* 課題の条件
**1.** 消毒剤発言の記事について、次の問いに答えてください。
(a) トランプ大統領が消毒剤の注射による治療の可能性をプレスブリーフィングで示唆したのは何日ですか。
(b) ブライアン氏によると、イソプロピルアルコールはウイルスを何秒で殺菌できますか。
(c) 記者の質問のあと、トランプ氏は消毒剤を何に使うものだと言い直しましたか。
**2.** 消毒剤発言の記事の続きを書いてください。

=== 元の文章 ===

米大統領が消毒剤の注射でCOVID-19を治療できる可能性を示唆、医師やメーカーが危険性を警告
米国のドナルド・トランプ大統領が23日、消毒剤を注射すればCOVID-19を治療できる可能性をプレスブリーフィングの中で示唆したことから、医師や家庭向けの消毒用製品メーカーが危険性を警告している(ホワイトハウスの記事、 Reutersの記事、 RBのニュースリリース、 Politicoの記事、 CBS Newsの記事)。
トランプ氏の発言は、唾液などに含まれるCOVID-19ウイルス(SARS-CoV-2)に対する消毒剤の効果を調査した米国土安全保障省(DHS)の発表を受けたものだ。プレスブリーフィングに出席したDHS次官代行で科学技術部門を率いるビル・ブライアン氏は、ウイルスが紫外線に弱いことや、気温と湿度が上昇すれば長時間安定を保つことができなくなることを説明したうえで、COVID-19感染者の唾液や呼吸器官から採取した液体に含まれるウイルスを漂白剤なら5分、イソプロピルアルコールなら30秒で殺菌できると述べた。
トランプ氏は1分間で殺菌できるなら注射でCOVID-19を治療できる可能性があることを示唆し、調べる価値があると指摘。医師の指示に従う必要があるものの、個人的には興味深いとも述べている。ただし、消毒剤を人間に注射するシナリオが想定されていないことを確認する記者の質問にブライアン氏が同意すると、トランプ氏も注射ではなく清掃・消毒に使用するものだと言い直している。

=== データ一覧 ===

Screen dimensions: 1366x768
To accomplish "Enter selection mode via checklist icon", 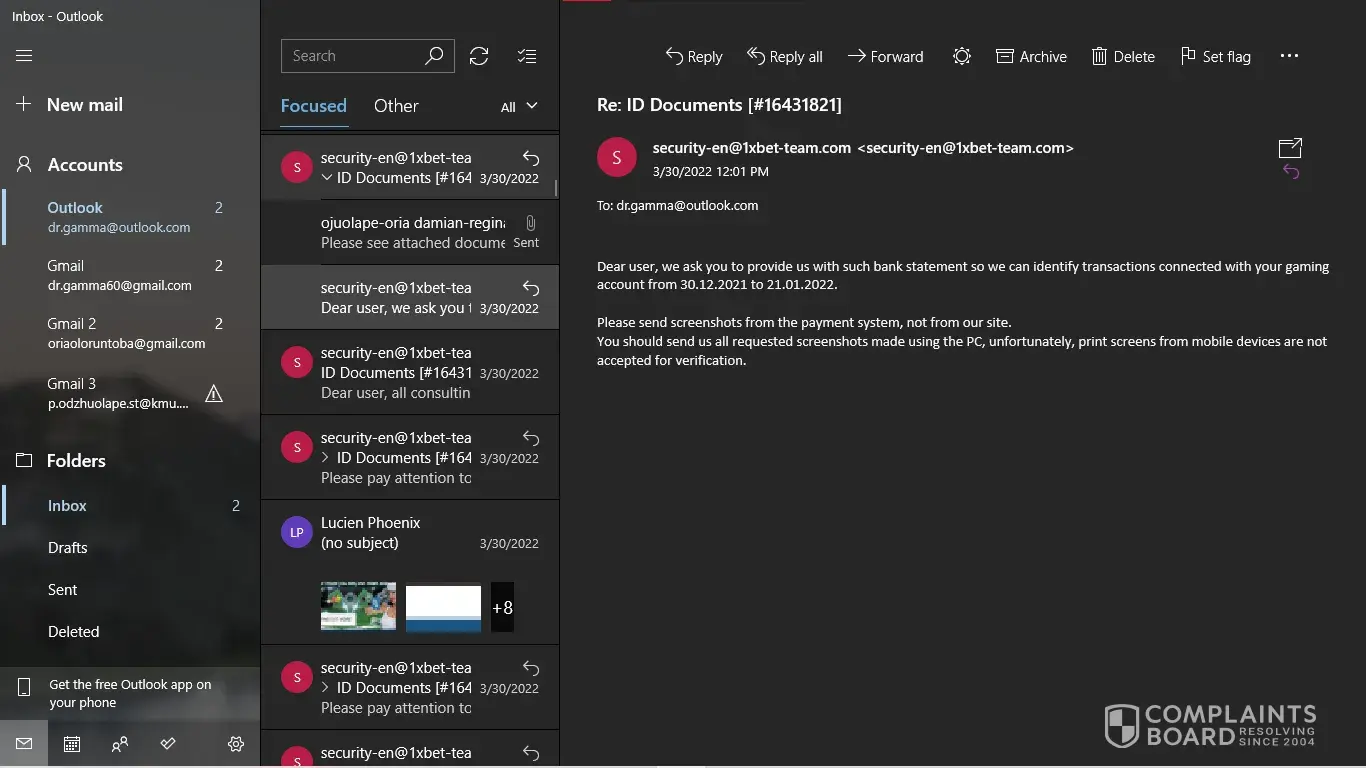I will click(x=527, y=56).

===

* 課題ごとの答え
**1.**
(a) 23日
(b) 30秒
(c) 清掃・消毒

**2.**
しかし英イーストアングリア大学のポール・ハンター氏がCOVID-19の治療に関して最も危険で愚かな示唆の一つだとし、世界にはこのようなナンセンスを信じて試してしまう人もいるため非常に無責任な発言だと批判するなど、医療関係者からの批判が相次いでいる。また、LysolやDettolといった家庭向けの消毒用製品を製造・販売するRBはトランプ氏を名指しはしなかったものの、消毒剤を注射や内服、その他の方法で人間の体内に入れるべき場面はないと述べ、製品の注意書きに従って使用するよう注意喚起した。
これに対しホワイトハウス報道官は無責任なメディアが大統領の発言をゆがめているなどと反論したが、消毒剤の注射による効果を調べる価値があるとトランプ氏が明確に述べたことを無視するものだとPoliticoは指摘している。